Question 7: From this perspective, if the steam engine was an evolution in energy use, productivity, and production methods, how has AI sharpened human senses and driven evolution in which areas?
Pan Helin:
Currently, AI’s main application is improving information acquisition efficiency. For example, AI in shopping enhances transaction matching, connecting supply and demand faster. Similarly, AI freight improves efficiency. In the AI era, information supply and demand are matched more quickly than in the internet era, raising societal efficiency.

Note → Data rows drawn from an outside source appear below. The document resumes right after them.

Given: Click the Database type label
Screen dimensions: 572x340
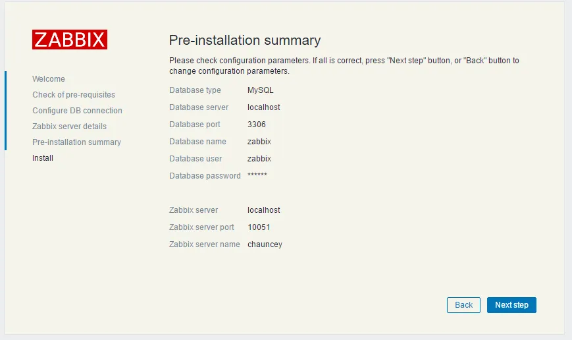Looking at the screenshot, I should click(x=195, y=90).
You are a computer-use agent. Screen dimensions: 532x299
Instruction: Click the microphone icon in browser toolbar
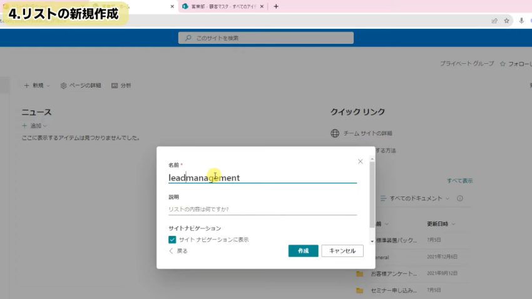521,21
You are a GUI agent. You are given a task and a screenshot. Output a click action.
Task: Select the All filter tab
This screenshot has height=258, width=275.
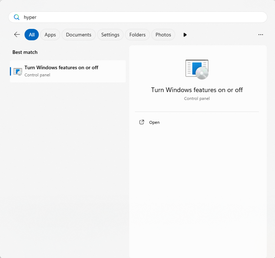tap(32, 35)
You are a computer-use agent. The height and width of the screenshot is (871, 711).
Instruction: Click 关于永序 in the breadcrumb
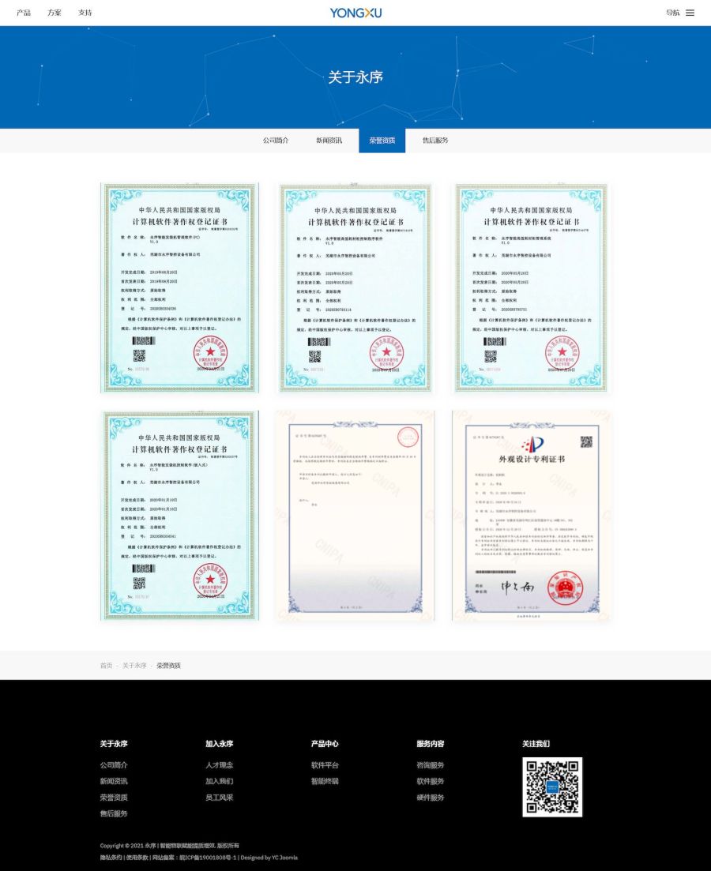pyautogui.click(x=134, y=666)
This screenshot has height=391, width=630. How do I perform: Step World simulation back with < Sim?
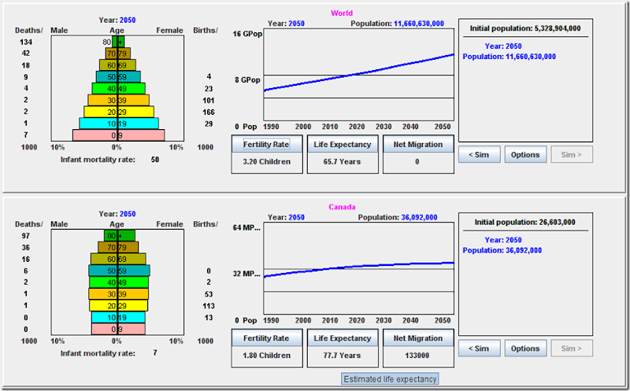coord(480,154)
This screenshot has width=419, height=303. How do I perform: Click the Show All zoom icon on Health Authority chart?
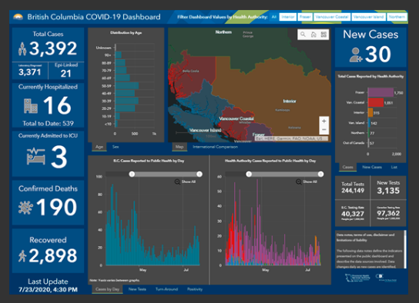[x=299, y=182]
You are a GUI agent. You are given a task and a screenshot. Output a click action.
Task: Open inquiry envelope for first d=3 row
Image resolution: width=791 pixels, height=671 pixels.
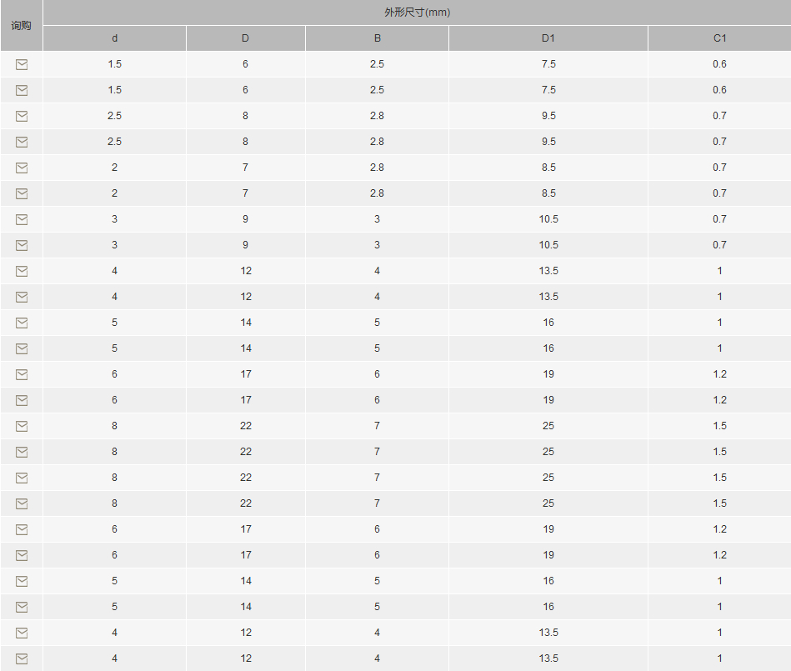click(22, 219)
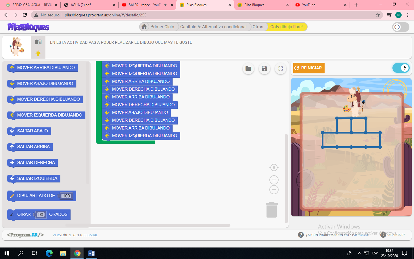This screenshot has width=414, height=259.
Task: Center the workspace with the crosshair icon
Action: (274, 167)
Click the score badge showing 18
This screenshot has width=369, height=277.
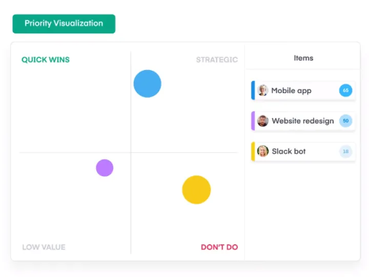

If the internet era’s problem was information overload, AI enables precise matching of information supply and demand.
Liu Gaocang:
The steam engine freed humans from physical labor, and AI has driven evolution in three aspects:
Perception dimension: AI can process multi-source information inputs far beyond human limits (e.g., orders, prices, routes, real-time statuses in freight markets), giving organizations “global perception” for the first time.
Production paradigm: The cost of accessing knowledge drops sharply. Human evolution shifts from memorizing knowledge and learning skills to defining problems.
Organizational form: Systems like SemiCab essentially abstract “industry experience” from individuals into repeatable software capabilities, exponentially expanding management scope and organizational leverage.
In this sense, AI doesn’t just improve single-point efficiency but clarifies which complex problems should be softwareized. Humans will focus more on goal setting and value judgments, while many intermediate layers will be reconstructed by AI.